Fumigated from our home, we trudge through our backyard toward my parent’s house. These days the gate dividing our two backyards has bushes and vines that seem a bit overgrown, but I don’t complain or mention it to anyone for fear that it might be taken as an invitation to scale them back. There is a lamppost just feet from where you leave our yard to enter theirs. Sometimes I think I am entering Narnia as I dodge the barked limbs and leafed fingers to look up at this light. I wait to be met by a magical creature or to discover it’s snowing—though I never am and it never is.
Tonight, we are on our own adventure as we pass through this gate. While it doesn’t promise us Narnia, it does promise us a departure from our normal lives. How simple it is to find excitement. I am desperate to see this as exciting and not as an inconvenience. There is a thin line between these two ideas. Excitement and Inconvenience. As a mother of three boys, I recognize that there must be an age when we switch off the willingness to be excited by discomfort and we lean into the inconvenience of displacement. I see some of this ability—to see change as a novelty—already slipping from my 9-year-old’s eyes. But maybe, I think, we can reverse this aging process? I smile as I walk toward Not-Narnia and listen to the boys’ escalated chatter about the night’s events and their wonder at what still lays ahead, as we must make beds for the night in my childhood home.
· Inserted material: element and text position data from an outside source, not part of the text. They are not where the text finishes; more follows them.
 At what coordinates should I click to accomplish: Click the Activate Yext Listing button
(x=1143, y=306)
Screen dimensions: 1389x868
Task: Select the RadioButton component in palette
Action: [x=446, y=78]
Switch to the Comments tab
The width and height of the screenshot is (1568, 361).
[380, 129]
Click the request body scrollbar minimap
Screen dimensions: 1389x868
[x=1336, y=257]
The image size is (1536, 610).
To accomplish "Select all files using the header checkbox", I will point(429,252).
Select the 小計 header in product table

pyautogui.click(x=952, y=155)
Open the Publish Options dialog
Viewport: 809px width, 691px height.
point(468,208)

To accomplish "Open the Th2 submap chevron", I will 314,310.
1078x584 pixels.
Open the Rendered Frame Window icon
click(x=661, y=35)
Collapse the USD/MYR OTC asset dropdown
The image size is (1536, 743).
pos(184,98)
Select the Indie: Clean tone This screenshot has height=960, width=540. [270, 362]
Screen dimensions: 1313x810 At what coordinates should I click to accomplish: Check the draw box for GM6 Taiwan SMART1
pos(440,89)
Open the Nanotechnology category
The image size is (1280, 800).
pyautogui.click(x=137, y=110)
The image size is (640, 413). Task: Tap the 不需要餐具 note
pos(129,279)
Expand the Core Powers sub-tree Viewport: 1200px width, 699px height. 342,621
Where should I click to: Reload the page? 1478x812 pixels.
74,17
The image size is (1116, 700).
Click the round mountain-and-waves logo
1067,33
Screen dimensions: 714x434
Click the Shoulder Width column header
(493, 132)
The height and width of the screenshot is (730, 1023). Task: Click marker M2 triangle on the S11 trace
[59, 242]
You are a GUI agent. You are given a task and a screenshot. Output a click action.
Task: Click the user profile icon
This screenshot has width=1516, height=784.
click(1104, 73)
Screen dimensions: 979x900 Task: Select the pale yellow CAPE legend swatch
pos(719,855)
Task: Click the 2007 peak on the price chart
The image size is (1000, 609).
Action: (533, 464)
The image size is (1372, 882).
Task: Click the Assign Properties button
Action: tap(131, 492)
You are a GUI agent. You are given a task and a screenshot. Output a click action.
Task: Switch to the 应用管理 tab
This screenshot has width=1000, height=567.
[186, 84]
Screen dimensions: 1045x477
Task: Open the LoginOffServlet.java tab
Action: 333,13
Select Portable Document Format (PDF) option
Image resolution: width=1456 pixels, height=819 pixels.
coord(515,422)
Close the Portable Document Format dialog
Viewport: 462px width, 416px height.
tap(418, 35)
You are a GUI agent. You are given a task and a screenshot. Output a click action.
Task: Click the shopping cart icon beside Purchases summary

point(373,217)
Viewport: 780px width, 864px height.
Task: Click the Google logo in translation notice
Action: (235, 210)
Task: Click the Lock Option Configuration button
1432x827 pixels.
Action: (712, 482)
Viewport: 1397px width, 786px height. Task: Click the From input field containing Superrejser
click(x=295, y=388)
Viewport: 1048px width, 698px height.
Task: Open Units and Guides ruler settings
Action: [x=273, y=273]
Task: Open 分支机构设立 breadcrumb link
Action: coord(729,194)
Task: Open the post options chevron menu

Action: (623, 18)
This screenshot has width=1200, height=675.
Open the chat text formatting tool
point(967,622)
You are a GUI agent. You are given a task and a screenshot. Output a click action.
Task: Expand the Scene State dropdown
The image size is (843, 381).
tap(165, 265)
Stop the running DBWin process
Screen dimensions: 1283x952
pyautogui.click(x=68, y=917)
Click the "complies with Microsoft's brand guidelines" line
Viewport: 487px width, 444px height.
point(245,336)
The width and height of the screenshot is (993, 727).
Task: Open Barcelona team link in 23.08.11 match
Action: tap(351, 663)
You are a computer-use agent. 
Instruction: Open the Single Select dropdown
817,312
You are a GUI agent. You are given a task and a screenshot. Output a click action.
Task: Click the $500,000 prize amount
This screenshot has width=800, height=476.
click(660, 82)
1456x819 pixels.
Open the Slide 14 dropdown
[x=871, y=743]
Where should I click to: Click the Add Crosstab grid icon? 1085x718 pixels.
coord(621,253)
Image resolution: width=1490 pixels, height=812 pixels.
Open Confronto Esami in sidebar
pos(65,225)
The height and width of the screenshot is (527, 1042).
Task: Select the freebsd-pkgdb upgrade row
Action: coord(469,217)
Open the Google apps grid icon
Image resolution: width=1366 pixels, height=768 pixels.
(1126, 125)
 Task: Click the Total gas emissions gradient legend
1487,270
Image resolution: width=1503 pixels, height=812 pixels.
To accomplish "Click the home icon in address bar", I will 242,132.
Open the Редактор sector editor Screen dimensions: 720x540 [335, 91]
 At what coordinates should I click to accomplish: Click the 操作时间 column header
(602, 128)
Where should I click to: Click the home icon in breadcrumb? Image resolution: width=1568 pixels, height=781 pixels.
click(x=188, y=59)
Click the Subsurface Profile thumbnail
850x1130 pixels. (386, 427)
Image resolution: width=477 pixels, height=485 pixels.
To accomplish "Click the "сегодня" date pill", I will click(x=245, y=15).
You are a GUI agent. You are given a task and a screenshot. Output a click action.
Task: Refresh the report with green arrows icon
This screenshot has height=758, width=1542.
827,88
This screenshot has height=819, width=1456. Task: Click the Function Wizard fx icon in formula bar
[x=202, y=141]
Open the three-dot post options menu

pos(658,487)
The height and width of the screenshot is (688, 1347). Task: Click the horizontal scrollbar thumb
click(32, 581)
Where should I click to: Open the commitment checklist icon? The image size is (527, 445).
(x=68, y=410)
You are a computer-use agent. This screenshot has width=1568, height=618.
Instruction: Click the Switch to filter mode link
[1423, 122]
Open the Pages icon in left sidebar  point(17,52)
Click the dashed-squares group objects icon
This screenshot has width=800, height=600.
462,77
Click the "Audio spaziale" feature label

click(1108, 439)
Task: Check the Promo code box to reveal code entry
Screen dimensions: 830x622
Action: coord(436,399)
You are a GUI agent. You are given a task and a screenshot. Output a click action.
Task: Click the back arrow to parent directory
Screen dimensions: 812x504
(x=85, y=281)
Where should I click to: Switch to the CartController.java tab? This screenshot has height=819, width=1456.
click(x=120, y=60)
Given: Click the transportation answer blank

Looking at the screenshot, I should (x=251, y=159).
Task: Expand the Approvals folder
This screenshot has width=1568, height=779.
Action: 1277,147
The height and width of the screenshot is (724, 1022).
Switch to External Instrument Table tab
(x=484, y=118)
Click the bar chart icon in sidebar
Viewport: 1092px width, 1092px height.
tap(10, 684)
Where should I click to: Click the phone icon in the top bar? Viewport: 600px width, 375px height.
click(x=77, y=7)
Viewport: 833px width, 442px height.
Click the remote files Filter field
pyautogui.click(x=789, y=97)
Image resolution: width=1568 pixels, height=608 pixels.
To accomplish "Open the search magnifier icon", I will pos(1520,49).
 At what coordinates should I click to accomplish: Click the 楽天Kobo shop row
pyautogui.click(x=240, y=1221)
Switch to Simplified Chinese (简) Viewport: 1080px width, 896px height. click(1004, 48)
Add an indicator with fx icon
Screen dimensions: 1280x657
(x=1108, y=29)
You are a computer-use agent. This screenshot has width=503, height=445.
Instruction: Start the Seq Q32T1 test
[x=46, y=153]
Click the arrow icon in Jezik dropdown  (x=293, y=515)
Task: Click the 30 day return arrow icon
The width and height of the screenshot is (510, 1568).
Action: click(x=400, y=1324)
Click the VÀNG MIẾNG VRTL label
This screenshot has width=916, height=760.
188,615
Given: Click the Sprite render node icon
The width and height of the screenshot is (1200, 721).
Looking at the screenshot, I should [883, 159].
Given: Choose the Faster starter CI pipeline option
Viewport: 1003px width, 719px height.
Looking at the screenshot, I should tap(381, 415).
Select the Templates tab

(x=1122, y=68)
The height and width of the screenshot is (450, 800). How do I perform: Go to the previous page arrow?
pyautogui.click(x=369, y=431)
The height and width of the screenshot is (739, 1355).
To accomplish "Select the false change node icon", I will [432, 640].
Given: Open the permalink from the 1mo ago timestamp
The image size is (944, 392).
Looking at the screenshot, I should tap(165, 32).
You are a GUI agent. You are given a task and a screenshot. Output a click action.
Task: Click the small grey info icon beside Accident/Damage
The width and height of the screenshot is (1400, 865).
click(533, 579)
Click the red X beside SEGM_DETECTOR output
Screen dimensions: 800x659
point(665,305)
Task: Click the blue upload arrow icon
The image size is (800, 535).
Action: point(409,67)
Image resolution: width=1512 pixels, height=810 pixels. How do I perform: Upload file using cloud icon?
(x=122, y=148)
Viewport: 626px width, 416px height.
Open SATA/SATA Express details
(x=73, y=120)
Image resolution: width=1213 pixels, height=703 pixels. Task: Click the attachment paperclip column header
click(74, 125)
It all started with a bear, as any good story does. Not the friendly Pooh Bear of my youth, walking hand in hand with a young boy. Not the dancing bear Baloo protecting Mowgli from fire seeking monkeys and sneaky snakes. This bear is no friend to young boys and has proved itself a bit of an inconvenience (for us adults) as well as a lot of excitement (for the kids). While this isn’t his first visit it is perhaps his most exciting. When my husband, who is not home at bedtime, instructs me to check the entries to the crawl spaces outside—under the children’s rooms—this evening I do not realize that the bear’s entry will mean our exodus.
Perhaps we are living our very own fairytale: Big Bear and the three bitty boys. One in which a bear enters the home of humans looking for a sleeping space just his size. But as I look at the broken-down barriers to under the house all I can think is, there is no room in this inn, bear. I wouldn’t even offer him a barn. Though, he has been known to use our cabana some days to lounge and rest, paw prints left as remnants and reminders that we might as well leave a lease agreement for him, as he will be back at his leisure.
When my dad offers to come over to assess the situation of a possible bear under our house at bedtime, I say yes because I can hear the mingling of excitement and inconvenience in his voice—there is still boyhood adventure within him that was awoken from its own hibernation with the arrival of the bear. And if I’m being honest, it’s been awoken in me too. Because even when my dad sprays bear spray under the house, and even when we all have to run from inside my home to the backyard because we are gasping for air while coughing, and even when the boys don’t fall asleep until much too late, I am on the adventure and already thinking about the joy of sharing this with you.
There will be so many inconveniences in your days ahead. I hope you can find the excitement of the adventure they bring as well.